It was clowns, for the record.

But in a very odd way, the first world Barry ever knew was Earth as seen through Matt’s eyes, and the first person he ever met was Matt, who he knows every piece of. He’s seen the cancer. He’s seen the bad jobs. He’s seen Matt watch his siblings’ kids. He’s seen Matt, more recently, desperately want to comfort a crying kid who was at that time trying to kill him. And if the sum of all that is good enough, we can see our way to believing Barry is loyal.

And so far, he is.

One thing to notice about how Barry talks is that he’s relatively formal when Matt talks to him in person. He talks like a doctor talks, like he both has education but also is carefully selecting his words. That’s because he is. He’s still getting the hang of everything because he’s only a couple of months old. He doesn’t want to make mistakes.

But when he communicates in writing, he’s significantly more casual. He makes more jokes. He tries things out. He adopts a more casual tone because when he writes things down, he gets multiple tries to get it right, and that makes him feel safe enough to take bigger risks.

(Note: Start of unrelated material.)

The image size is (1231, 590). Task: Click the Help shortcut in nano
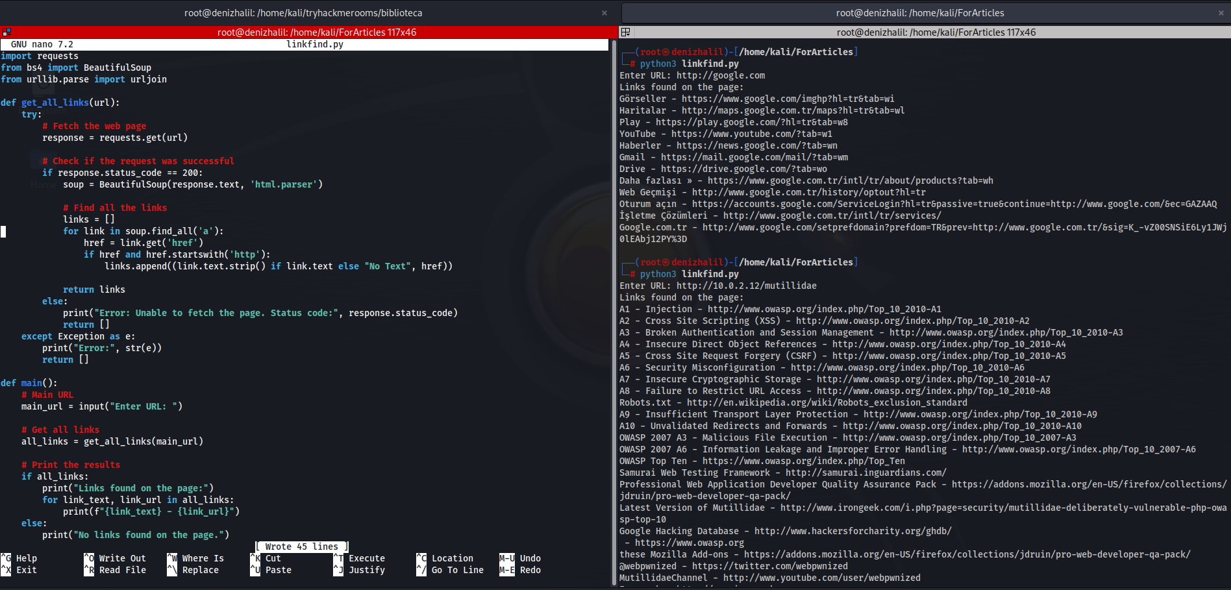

And he does all this because he wants the person who is reading to laugh, to feel good, and to like him better. I can’t make promises about what Barry will or won’t end up being moving forward, but I really, really like the Barry we know today. He’s a good dude.

The Main System

The main system is, well, the main system. He’s so reluctant to work more than he has to that stating that “the system is lazy” is one of the two main things people say about him. The system’s own rules say he has to work, however, and he gets around this by assigning clones to do it. He has to give up “computing power” for this to happen, but in return, he doesn’t have to be consciously aware of most of the work he does.

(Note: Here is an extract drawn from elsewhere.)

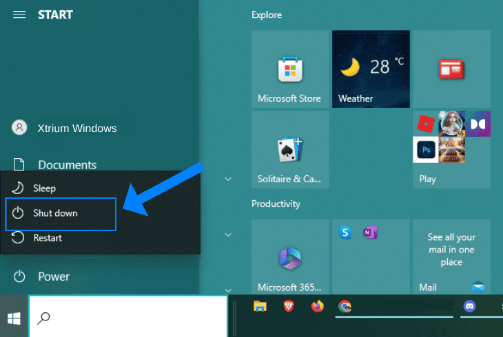Click the taskbar search box

[x=128, y=316]
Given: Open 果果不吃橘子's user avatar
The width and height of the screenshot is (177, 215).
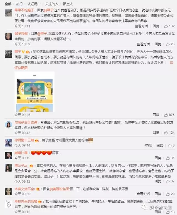Looking at the screenshot, I should pyautogui.click(x=9, y=13).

If you imagine a person who is sitting in a room alone playing Fallout while their wife gets the house ready for a dinner party alone, and who acts annoyed whenever she asks him to do anything, you have a pretty good handle on the Main System.

Note that we don’t know that much about the main system yet, for the same reason he knows just as little about Matt’s unfolding story. We see who he is from reflections of his characteristics in his clones, but any individuality he has apart from that has mostly not been revealed yet.

Asadel/Derek

It’s never explicitly stated, but Derek is supposed to be 15. Specifically, he’s the kind of 15-year-old who thinks it’s stupid that 12-year-olds can’t get driver’s licenses. He feels ready to be an adult, and is frustrated that he’s not allowed to. This frustration is amplified because he knows a bunch of adults who are both A. Really Cool and B. Doing Really Cool Stuff, and he thinks he could and should be handling the same kinds of situations.

Like most 15-year-olds, Derek has never really contemplated his own mortality. Since Ra’Zor’s juvenile hero educational program keeps him mostly out of the path of real danger, he’s never had to face it, either. So you have this super-powered teen who isn’t truly allowed to use those superpowers and has no concept that this might actually be a really good thing for him.

Derek is not a cool, deliberate thinker. He’s basically elemental ambition. He likes anything that helps him get to his goals, and hates anything he perceives as standing in his way. With that said, he doesn’t steal magic swords or break many rules on Ra’Zor, specifically because his ambition is to have everyone recognize that he’s a hero, and heroes don’t do bad stuff.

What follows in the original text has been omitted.